GIVEN EXERCISE:
Write out every line of the items below exactly as they appear, leaving out the pictures.

RECORDED INFORMATION:

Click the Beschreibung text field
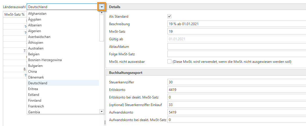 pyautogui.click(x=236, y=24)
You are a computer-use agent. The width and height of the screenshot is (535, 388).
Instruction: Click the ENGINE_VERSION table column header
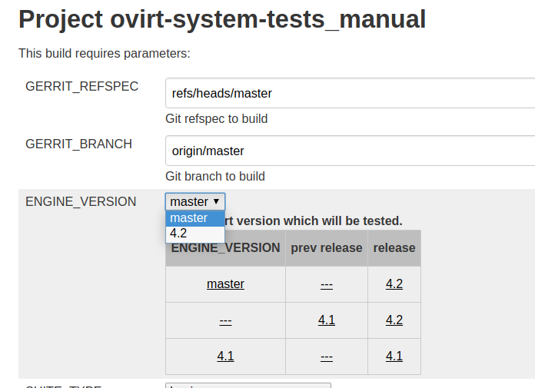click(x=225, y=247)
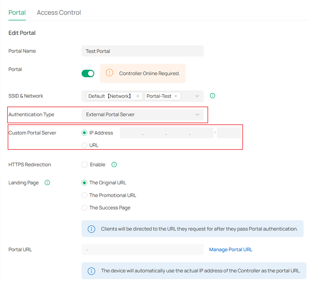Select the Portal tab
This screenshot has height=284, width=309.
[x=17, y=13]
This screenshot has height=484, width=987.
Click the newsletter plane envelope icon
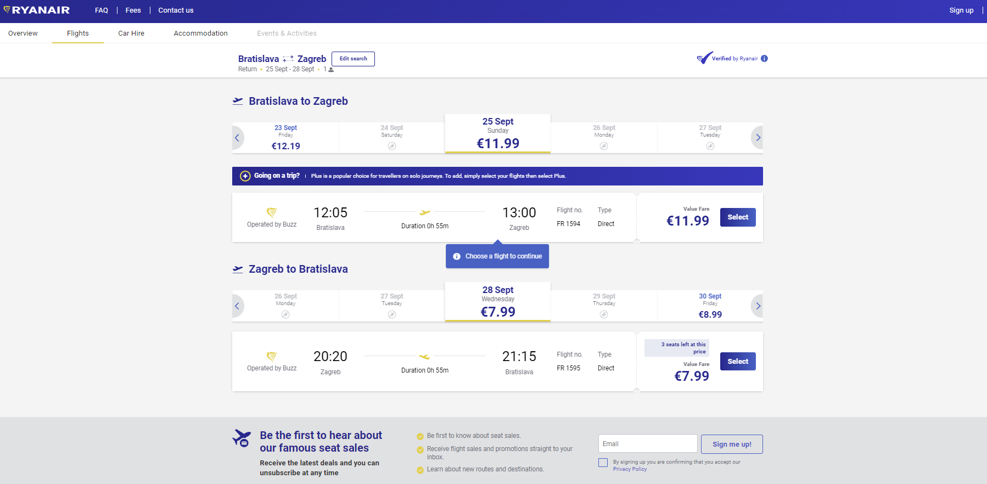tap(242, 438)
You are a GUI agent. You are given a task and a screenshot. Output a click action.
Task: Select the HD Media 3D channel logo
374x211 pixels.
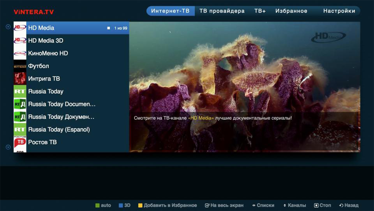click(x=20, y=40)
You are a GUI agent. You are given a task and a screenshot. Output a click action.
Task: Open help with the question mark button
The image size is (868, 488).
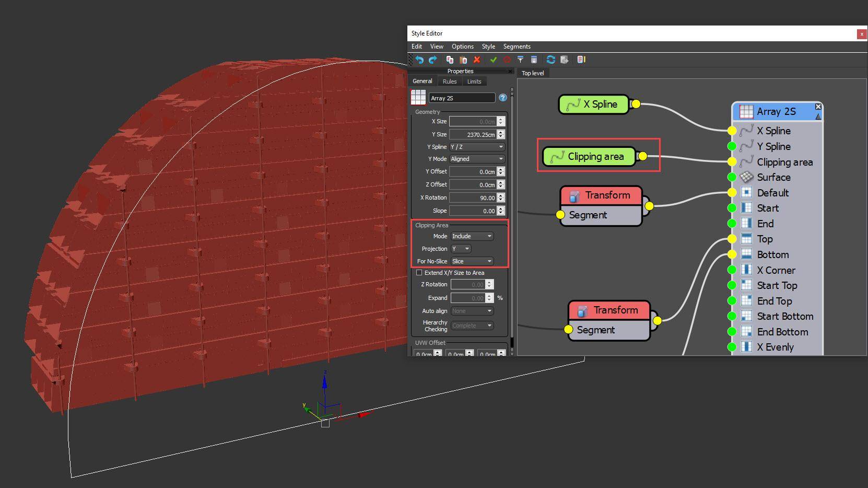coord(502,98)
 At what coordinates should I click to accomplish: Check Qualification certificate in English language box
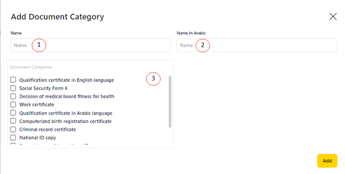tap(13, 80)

TASK OUTPUT:
Click the Beschreibung text field
 pyautogui.click(x=236, y=24)
You are a computer-use agent. The width and height of the screenshot is (535, 388).
Instruction: Click the ENGINE_VERSION table column header
click(x=225, y=247)
Select the Portal tab
This screenshot has height=284, width=309.
[x=17, y=13]
This screenshot has height=484, width=987.
Click the newsletter plane envelope icon
tap(242, 438)
You are a GUI agent. You are given a task and a screenshot. Output a click action.
Task: Select the HD Media 3D channel logo
374x211 pixels.
click(x=20, y=40)
You are a GUI agent. You are given a task and a screenshot. Output a click action.
Task: Open help with the question mark button
The image size is (868, 488).
coord(502,98)
 At what coordinates should I click to accomplish: Check Qualification certificate in English language box
tap(13, 80)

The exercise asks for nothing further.